Escritor multifacetado que gabava-se de reescrever pouco e não saber o que era bloqueio criativo, prolífico articulista de esquerda que nunca se prendeu a dogmatismos partidários, cidadão do mundo de modos aristocráticos, professor universitário e “elegante intelectual público”, segundo o obituário do “New York Times”, Carlos Fuentes morreu ontem deixando uma obra vasta mas, tudo indica, menor que seu papel histórico como agitador do chamado boom latino-americano.
Profundamente identificado com a cultura mexicana, embora nascido no Panamá, Fuentes foi o primeiro dos autores do boom – que nos anos 1960 e 1970 conquistou leitores nos quatro cantos do mundo para a literatura do continente – a expressar como ensaísta, ainda nos anos 1960, autoconsciência sobre um movimento que tinha como combustível, em doses iguais, talento e marketing. Fez pelo arcabouço ideológico e pelo instinto gregário do realismo mágico o que a agente literária espanhola Carmen Balcells fazia por suas estratégias comerciais.
Como costuma ocorrer com agitadores culturais, Fuentes não figura, porém, entre os nomes de maior potência artística do movimento. O colombiano Gabriel García Márquez, que ainda não se pronunciou sobre sua morte, e o peruano Mario Vargas Llosa – que o fez ontem no calor da hora, ainda que dando certa impressão de medir elogios, aqui – já ocupavam tais posições antes mesmo de terem recebido o prêmio Nobel.
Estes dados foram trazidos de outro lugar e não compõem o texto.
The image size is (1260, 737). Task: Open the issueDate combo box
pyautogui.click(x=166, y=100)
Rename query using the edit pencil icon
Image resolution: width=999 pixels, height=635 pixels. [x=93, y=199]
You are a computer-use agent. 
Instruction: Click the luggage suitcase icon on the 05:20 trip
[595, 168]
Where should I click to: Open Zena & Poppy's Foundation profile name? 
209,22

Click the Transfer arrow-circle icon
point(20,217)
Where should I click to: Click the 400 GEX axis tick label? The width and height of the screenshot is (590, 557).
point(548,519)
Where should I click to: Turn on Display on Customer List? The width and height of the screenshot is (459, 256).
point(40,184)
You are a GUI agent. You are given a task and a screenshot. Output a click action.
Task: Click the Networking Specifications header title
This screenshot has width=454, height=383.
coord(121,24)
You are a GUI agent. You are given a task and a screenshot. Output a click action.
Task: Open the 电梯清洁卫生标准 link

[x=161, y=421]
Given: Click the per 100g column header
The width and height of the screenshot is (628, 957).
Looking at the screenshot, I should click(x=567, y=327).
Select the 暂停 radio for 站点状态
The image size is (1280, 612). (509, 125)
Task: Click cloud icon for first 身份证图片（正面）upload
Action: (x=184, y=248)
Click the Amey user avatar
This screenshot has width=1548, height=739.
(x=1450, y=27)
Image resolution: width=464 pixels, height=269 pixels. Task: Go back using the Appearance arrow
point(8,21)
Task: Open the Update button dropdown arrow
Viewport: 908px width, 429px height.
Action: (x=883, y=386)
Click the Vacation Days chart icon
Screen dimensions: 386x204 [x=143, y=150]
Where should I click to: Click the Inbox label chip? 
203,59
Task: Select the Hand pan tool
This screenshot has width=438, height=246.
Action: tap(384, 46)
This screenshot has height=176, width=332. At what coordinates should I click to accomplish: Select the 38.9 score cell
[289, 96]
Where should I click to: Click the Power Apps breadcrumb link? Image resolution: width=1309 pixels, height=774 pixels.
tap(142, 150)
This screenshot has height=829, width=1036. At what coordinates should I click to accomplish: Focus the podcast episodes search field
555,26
“Minha primeira impressão intuitiva”, declarou ao jornal “La Vanguardia” o escritor hondurenho Julio Escoto, “é que a Academia Sueca lhe abreviou a vida ao não lhe outorgar o prêmio Nobel do ano passado.” Algo que, depois de haver premiado Vargas Llosa em 2010, ela não poderia fazer por um bom punhado de anos, segundo seus próprios critérios de diversificação geográfica e cultural – e que por isso mesmo o autor de “A morte de Artemio Cruz” dificilmente estaria esperando. Se decepção tão mortal houve, ela ocorreu em 2010, quando foi anunciado o prêmio para o peruano.
A Bolsa de Valores da literatura sempre estará sujeita a violentas e muitas vezes imprevisíveis oscilações, mas hoje parece justa – e majoritária na América Latina – a impressão de que desta vez o Nobel apostou certo.
5 Comentários
Substantivo Plural » Blog Archive » Fuentes: acima de tudo, agitador cultural do ‘boom’
Uma grande perda para a literatura latino-americana. Julio Escoto não deixa de ter razão, foi mais um grande escritor que morreu sem receber o Nobel. Enquanto isso, a lista de laureados do Nobel de literatura está cheia de mediocridades e de ilustres desconhecidos, premiados por critérios políticos, talvez. Quantas pessoas já leram os laureados Giorgios Séferis, Salvatore Quasimodo, Jacinto Benavente, Carl Spitteler, Elfried Jelinek?
Também fiquei com a impressão de elogios medidos, ao ler o pronunciamento do Vargas Llosa.
Seferis e Quasimodo são poetas GIGANTES, faça-me o favor. Seferis especialmente teve um grande impacto na poesia norte-americana. Spitteler está esquecido mas tem uma obra interessante – datada, é verdade, mas interessante (Manuel Bandeira o traduziu, aliás). Quando ele ganhou o Nobel o prêmio não tinha o mesmo peso que tem hoje em dia.
Elias Canetti era basicamente desconhecido do público leitor quando ganhou o Nobel, mas era um gigante. Ganhou por “razões literárias”, imagino.
Gênio da narrativa, Fuentes não foi o primeiro nem será o último latinoamericano a morrer merecendo o Nobel de Literatura. Quem não lembra do genial Jorge Luis Borges?